While there are many free options like HubSpot Academy, paid platforms such as IMPACT+ and MarketingProfs offer deeper, role- and skills-based courses, resources, and communities that will empower your people to easily level-up their know-how and core competencies.
6. Invest in smart, paid omni-channel campaigns
Here's a fun fact! While they may sound mutually exclusive and philosophically incongruous on the surface, paid media (like Google Ads and Facebook Ads) and inbound marketing do actually play very well together:
"If you have something new you want to roll out, if you have messaging you want to test, that's where paid benefits.
You're getting in front of people faster than waiting on the organic side to take off.
You can get there faster.
You can get quicker return.
You can make faster decisions.
So, let's say you're in a space or industry that's super competitive. Maybe you want to try out some messaging. Or you have a service that needs more love. Or perhaps you have an offer or something that isn't converting or hitting the right numbers, and you don't know why.
Whatever the case may be, you need to get people on your landing page, looking at that service page, or what have you, at scale, so you can see quickly what is or isn't working.
Again, you can do that faster with paid on your side."
Before you dive head-first into a single-channel strategy, however — where you're investing your dollars into a single platform like Google Ads — I encourage you to learn about how much more effective and powerful a strategic omnichannel paid strategy can be for your inbound, revenue-generating efforts.
Before you make any decisions, do this...
Everything I laid out in this article are great opportunities for you to repurpose your unused trade show in a way that truly brings value (and more ideal buyers) into your company. However, not every solution will be the right choice for you.
Only you can determine which of these options are the right fit, and that begins with having an honest internal dialogue about what it is you really need:
Do virtual events really make that much sense for your business? Or are events (in-person or virtual) something you should move away from?
Is our sales team really equipped to be as effective and efficient at closing deals in what is now a virtual-first world?
Is our marketing approach and team makeup outmoded and in desperate need of revitalization?
Is your website doing its job? If not, are you 100% sure you know where its broken and what exactly you need to do to fix it?
What part of our business is still suffering from post-pandemic consequences? Who really needs the most help?

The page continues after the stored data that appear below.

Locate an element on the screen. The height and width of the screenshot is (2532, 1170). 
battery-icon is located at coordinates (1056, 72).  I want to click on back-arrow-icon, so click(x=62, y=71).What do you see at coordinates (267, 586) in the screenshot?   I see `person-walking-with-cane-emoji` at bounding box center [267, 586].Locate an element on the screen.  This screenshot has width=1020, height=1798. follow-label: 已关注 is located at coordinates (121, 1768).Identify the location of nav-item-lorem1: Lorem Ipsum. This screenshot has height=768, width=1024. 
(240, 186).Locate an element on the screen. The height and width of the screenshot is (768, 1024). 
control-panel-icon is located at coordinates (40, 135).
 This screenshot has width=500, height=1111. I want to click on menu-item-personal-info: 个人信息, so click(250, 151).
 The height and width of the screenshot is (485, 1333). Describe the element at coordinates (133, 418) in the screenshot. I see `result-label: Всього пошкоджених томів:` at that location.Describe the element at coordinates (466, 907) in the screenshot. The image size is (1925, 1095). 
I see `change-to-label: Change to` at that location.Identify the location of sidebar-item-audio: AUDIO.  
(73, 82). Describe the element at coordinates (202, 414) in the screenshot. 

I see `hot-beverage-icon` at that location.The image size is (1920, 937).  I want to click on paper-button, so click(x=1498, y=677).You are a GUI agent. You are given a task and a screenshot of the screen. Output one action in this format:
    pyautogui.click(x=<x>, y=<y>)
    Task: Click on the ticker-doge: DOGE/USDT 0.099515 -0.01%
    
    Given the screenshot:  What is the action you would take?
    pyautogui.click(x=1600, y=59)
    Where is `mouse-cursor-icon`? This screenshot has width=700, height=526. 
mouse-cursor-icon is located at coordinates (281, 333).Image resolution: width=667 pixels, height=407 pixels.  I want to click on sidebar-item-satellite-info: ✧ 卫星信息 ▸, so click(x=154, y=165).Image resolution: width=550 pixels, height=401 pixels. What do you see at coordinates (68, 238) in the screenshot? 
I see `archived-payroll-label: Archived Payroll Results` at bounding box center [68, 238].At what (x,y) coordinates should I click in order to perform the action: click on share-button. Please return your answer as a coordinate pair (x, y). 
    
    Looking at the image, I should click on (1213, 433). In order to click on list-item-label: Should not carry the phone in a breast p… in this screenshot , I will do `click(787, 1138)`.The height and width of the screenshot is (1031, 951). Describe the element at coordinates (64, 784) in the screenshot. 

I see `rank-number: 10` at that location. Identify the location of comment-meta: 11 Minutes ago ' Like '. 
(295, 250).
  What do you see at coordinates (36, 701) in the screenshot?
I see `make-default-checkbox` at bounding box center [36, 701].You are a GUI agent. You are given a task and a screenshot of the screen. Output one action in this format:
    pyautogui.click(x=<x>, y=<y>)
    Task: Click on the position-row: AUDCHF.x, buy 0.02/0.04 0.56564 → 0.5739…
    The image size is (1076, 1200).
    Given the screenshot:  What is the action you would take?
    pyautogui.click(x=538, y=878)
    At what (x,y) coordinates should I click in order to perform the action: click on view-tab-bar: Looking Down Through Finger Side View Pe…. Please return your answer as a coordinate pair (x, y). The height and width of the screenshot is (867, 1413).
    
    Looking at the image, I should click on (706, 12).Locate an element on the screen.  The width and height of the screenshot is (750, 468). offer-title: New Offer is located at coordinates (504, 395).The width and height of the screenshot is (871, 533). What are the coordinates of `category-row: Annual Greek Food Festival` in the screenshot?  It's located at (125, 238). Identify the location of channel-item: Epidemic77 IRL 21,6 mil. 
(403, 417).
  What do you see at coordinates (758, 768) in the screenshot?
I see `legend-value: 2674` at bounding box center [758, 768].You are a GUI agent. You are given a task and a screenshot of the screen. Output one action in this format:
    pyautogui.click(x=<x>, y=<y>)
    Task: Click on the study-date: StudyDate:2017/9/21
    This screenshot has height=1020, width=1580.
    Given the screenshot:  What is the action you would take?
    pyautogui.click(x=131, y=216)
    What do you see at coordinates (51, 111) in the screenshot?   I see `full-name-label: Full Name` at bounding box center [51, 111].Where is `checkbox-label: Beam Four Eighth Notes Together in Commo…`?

Do your employees (regardless of their role) have the access they should have the training, education, and communities they need to grow and develop in their roles?
Those are just a few of the questions you should be asking yourself right now, and you are the only one who knows what the real answers are. So, before you start making budgetary moves in the new year, slow down and challenge yourself to be honest about where you really need to be investing in your business.
Otherwise, you'll end up with the business equivalent of 20 leggings and hooded sweatshirts you don't really need.